To find the expected number of knocks before the number of sales first exceeds 3 we must introduce a stopping time.  Let $S_i$ denote the number of sales the person makes for knock $i$, this is an i.i.d sequence of binary random variables with $Pr(S = 1) = P$.  Then our stopping time of interest is:
$$ \tau = \min \{ i \mid \sum_i S_i \geq 3 \} $$
Wald's theorem for stopping times says that:
$$ E \left[ \sum_i^{\tau} S_i \right] = E[ \tau ] E[S] $$
The summation on the left is, by definition:
$$ E \left[ \sum_i^{\tau} S_i \right] = E[3] = 3 $$
And so the expected number of doors is:
$$ E[ \tau ] = \frac{3}{E[S]} = \frac{3}{P} $$
More difficult is the drunk salesman with memory, where the salesman remembers not to knock on the same door twice.  In this case lets reason as follows:  for the first knock, each door is equally likely, so the expected number of sales for the first knock is:
$$ E_1 = \frac{1}{N} \sum_i Pr(Sale \mid Door = i) $$
as before.  Now for the second knock, one door has been removed, with each door equally likely to be the missing one.  This means that the expected number of sales for the second knock is:
$$ \begin{align}
   E_2 &= \sum_i E(Sale \mid Removed = i) \times Pr(Removed = i) \\
       &= \frac{1}{N} \sum_i \frac{1}{N-1} \sum_{j \ne i} Pr(Sale \mid Door = j) \\
       &= \frac{1}{N(N-1)} \sum_i \sum_{j \ne i} Pr(Sale \mid Door = j)
\end{align}
$$
In the double sum, each individual $Pr(Sale \mid Door = j)$ occurs $N-1$ times, so:
$$\begin{align}
   E_2 &= \frac{1}{N(N-1)} (N-1) \sum_i Pr(Sale \mid Door = i) \\
       &= \frac{1}{N} \sum_i Pr(Sale \mid Door = i)
 \end{align}$$
Rather miraculously, the drunk-with-memory salesman has the same chance of making a sale at knock 2 as as knock 1.  This pattern continues for all the knocks, so $S_i$ is again an i.i.d sequence (but a finite sequence this time) with $E[S] = P$.
The stopping time analysis of the previous case applies again, but with the added twist that our definition must be:
$$ \tau = \min \{ \min \{ i \mid \sum_i S_i \geq 3 \}, N \} $$
that is, once all the doors are exhausted, the salesman must stop.

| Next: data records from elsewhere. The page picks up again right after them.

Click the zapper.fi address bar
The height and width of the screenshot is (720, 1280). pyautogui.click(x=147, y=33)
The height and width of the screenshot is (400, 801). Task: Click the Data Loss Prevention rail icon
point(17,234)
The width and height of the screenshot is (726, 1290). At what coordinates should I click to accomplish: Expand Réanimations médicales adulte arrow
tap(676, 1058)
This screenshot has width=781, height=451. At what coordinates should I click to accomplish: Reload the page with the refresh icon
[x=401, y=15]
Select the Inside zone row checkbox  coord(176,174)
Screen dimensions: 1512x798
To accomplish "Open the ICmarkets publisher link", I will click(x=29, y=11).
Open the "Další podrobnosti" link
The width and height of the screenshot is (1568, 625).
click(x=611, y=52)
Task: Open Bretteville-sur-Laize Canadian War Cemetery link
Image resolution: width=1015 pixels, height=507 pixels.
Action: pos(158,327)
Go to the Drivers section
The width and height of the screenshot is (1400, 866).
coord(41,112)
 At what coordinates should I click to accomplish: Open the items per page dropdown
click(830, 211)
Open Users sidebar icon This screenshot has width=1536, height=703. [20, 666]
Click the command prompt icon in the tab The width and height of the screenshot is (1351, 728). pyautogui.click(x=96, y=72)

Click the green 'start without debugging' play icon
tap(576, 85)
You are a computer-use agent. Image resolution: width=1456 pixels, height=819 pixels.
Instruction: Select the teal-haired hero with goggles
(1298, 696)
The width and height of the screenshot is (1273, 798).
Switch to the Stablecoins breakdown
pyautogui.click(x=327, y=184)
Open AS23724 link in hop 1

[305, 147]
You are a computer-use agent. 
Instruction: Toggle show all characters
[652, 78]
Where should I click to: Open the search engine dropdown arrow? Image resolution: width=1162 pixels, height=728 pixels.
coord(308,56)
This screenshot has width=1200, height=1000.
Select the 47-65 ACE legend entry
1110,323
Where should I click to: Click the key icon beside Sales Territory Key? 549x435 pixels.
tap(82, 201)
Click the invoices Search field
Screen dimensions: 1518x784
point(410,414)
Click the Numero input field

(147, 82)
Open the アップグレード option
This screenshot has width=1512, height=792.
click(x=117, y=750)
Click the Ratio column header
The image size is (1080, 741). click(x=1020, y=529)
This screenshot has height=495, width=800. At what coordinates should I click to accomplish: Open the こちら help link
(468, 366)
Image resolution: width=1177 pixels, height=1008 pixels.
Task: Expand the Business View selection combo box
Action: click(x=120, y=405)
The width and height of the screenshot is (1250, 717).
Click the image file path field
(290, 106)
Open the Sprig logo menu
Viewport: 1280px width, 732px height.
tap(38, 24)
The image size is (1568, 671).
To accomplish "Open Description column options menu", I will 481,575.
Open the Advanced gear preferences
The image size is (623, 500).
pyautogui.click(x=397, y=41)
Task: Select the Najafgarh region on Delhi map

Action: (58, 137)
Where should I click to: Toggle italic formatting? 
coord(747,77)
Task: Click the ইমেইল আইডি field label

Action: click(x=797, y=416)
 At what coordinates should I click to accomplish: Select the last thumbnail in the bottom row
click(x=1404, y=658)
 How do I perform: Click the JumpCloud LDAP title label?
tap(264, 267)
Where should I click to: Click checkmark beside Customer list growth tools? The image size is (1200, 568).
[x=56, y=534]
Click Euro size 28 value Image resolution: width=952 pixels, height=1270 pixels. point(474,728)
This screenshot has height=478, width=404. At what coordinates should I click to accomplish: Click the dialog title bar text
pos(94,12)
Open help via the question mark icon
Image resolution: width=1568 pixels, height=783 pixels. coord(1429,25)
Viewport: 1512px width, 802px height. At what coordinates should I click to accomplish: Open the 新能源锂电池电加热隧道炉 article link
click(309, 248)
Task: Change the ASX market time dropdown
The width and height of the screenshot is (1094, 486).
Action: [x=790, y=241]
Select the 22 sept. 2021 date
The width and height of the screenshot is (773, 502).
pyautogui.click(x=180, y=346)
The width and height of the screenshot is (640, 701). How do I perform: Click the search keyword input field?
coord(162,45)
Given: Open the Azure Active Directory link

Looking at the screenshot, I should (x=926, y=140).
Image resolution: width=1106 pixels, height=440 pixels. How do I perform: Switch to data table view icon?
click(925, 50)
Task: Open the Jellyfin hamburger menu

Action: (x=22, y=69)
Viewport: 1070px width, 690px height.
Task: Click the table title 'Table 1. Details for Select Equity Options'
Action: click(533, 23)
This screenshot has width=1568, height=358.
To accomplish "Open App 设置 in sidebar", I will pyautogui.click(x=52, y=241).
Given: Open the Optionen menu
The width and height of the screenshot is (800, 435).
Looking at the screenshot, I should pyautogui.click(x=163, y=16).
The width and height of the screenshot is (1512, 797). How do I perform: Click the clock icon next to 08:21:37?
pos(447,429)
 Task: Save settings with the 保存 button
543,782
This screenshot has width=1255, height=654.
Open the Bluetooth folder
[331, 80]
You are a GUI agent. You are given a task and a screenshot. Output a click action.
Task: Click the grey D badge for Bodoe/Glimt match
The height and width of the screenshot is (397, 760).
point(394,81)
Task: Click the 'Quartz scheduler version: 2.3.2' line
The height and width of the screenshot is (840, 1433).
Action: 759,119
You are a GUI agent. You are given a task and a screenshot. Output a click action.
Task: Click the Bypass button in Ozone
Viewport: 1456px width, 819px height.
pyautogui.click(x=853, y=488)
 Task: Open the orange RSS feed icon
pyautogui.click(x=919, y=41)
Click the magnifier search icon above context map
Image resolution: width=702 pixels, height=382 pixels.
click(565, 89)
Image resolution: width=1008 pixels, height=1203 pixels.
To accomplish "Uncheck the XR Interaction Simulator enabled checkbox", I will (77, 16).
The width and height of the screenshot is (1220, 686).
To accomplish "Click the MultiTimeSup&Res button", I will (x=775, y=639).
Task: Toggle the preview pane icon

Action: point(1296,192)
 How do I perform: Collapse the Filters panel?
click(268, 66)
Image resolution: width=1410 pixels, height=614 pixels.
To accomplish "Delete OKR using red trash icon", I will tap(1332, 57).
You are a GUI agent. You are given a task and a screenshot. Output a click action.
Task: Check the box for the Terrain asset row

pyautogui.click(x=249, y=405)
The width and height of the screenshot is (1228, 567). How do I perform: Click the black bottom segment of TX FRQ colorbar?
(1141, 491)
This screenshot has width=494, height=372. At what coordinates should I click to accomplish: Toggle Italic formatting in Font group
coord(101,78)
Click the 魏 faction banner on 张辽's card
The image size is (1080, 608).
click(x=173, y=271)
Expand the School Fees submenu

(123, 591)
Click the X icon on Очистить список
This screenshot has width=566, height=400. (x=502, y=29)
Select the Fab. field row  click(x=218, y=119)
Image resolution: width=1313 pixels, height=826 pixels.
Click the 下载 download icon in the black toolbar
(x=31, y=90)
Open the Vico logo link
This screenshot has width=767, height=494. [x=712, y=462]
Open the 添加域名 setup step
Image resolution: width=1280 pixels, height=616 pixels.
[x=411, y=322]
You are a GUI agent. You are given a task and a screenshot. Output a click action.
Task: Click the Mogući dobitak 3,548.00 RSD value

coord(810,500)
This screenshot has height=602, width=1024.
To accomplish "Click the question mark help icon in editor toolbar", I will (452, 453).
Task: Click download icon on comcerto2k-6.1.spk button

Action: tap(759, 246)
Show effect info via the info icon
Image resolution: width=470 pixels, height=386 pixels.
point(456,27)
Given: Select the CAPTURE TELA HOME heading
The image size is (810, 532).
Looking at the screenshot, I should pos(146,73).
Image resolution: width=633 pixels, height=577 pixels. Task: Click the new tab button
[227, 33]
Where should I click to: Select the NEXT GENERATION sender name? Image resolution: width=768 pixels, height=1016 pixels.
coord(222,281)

This affects the left hand side of Wald's theorem, which becomes:
$$ E \left[ \sum_i^{\tau} S_i \right] = 3 Pr \left[ \sum_i^{N} S_i \geq 3 \right] + 2 Pr \left[ \sum_i^{N} S_i = 2 \right] + Pr \left[ \sum_i^{N} S_i = 1 \right] $$
These are all multinomial probabilities, and can be calculated in terms of $P$.  Once you have this value, Wald's theorem works as before.